Jakarta –
Viral belum lama ini sebuah video menunjukkan atlet triatlon yang mengalami muntah-muntah setelah berenang di sungai Seine pada perhelatan Olimpiade Paris 2024. Sebelum perlombaan dilangsungkan, sempat terjadi kontroversi terkait buruknya kondisi Sungai Seine.

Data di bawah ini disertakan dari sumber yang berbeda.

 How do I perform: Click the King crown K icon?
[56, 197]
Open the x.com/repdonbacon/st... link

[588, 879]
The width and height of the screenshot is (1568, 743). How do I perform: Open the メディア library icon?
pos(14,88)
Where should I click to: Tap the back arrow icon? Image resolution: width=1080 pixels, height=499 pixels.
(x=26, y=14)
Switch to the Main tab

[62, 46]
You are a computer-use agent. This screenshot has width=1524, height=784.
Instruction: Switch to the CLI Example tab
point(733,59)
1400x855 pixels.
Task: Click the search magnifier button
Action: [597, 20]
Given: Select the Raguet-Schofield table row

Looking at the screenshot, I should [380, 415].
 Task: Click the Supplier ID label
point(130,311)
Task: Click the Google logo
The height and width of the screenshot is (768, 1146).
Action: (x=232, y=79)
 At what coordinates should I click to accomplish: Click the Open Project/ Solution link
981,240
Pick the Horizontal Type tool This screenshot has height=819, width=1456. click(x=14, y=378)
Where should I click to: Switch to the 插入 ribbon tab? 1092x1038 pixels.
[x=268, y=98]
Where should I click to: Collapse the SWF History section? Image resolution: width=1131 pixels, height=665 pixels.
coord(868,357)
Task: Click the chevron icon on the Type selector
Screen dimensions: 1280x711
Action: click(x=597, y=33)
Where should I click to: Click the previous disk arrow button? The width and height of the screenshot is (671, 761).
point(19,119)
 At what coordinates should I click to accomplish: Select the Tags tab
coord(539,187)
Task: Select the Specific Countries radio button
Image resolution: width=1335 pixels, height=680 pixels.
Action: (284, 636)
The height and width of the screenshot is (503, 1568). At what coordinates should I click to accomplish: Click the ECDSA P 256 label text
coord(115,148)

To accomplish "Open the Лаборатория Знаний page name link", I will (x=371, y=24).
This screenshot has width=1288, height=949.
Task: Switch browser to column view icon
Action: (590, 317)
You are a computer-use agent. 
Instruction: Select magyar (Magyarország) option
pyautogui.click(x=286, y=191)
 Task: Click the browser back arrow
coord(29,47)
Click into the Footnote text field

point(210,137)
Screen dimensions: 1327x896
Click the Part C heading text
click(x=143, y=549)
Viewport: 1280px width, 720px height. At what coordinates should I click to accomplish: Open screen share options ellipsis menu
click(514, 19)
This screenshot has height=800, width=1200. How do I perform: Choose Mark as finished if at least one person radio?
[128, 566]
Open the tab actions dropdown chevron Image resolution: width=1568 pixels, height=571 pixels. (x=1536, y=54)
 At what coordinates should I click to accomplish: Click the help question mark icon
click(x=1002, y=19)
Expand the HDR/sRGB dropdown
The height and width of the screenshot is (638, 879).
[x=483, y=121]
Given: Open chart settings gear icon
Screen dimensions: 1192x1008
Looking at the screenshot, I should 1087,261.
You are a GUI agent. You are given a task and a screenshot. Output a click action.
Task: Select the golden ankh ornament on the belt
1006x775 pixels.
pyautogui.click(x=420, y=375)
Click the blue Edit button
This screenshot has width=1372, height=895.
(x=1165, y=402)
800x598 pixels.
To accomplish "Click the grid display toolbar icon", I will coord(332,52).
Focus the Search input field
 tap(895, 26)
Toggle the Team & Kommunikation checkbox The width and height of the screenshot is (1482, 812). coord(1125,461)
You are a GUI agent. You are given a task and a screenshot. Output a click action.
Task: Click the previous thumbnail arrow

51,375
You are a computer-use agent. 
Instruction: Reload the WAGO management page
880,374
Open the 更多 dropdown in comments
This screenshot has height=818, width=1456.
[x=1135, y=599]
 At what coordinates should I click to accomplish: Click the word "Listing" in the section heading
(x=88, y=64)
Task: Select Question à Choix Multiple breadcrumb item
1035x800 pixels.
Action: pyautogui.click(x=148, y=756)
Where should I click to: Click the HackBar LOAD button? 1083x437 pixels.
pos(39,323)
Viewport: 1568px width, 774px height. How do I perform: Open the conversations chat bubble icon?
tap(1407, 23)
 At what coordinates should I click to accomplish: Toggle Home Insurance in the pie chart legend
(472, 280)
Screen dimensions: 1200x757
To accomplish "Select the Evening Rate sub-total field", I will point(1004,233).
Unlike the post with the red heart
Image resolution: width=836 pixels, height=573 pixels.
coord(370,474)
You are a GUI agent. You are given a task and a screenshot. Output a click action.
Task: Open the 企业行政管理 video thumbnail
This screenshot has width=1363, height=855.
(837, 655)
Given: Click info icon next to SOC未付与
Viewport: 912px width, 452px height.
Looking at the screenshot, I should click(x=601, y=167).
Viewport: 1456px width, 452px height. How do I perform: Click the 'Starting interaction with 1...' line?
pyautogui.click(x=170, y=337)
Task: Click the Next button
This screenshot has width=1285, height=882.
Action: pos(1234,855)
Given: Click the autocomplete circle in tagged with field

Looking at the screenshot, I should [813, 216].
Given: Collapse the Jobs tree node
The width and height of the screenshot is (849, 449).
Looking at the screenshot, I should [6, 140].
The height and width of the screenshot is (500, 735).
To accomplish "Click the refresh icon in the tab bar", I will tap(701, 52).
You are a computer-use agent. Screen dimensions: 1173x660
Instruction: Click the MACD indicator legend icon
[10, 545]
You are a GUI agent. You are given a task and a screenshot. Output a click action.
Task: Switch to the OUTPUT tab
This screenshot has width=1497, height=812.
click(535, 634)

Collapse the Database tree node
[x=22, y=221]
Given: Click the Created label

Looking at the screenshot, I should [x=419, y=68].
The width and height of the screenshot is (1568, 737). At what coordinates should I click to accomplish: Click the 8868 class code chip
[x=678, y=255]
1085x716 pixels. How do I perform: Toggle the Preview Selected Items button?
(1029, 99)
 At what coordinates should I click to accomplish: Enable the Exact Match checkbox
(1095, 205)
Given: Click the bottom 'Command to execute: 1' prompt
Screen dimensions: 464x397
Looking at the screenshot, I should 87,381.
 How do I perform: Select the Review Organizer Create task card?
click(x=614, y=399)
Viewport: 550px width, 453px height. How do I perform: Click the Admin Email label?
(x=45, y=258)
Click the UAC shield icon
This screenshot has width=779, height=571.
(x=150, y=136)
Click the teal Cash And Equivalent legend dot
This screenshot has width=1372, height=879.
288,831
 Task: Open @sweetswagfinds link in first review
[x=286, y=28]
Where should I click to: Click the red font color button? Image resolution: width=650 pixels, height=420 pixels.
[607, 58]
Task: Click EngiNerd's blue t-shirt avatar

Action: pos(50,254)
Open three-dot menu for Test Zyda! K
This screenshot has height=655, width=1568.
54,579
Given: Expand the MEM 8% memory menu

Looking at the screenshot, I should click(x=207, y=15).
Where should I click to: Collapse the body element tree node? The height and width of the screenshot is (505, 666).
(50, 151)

Beberapa pihak meragukan apakah Sungai Seine sudah cukup baik untuk digunakan sebagai tempat perlombaan. Masih ada sedikit kekhawatiran terkait hal itu, terlebih Sungai Seine masih akan digunakan dalam beberapa nomor perlombaan lagi.
Dikutip dari Live Science, Paris telah menginvestasikan dana sekitar 1,5 miliar Dollar Amerika (Rp 24,4 triliun) untuk pengolahan air limbah. Mereka membuat sebuah tangki besar di bawah tanah yang bisa menampung sebanyak 20 kolam renang air limbah dari rumah-rumah yang ada di Paris.
Meski tangki ini sudah selesai dibangun pada Mei, ketika hujan turun, jumlah kotoran pembawa bakteri di Sungai Seine masih meningkat. Keberadaan hujan ini disertai dengan peningkatan Escherichia coli, bakteri yang ditemukan dalam kotoran manusia dan hewan.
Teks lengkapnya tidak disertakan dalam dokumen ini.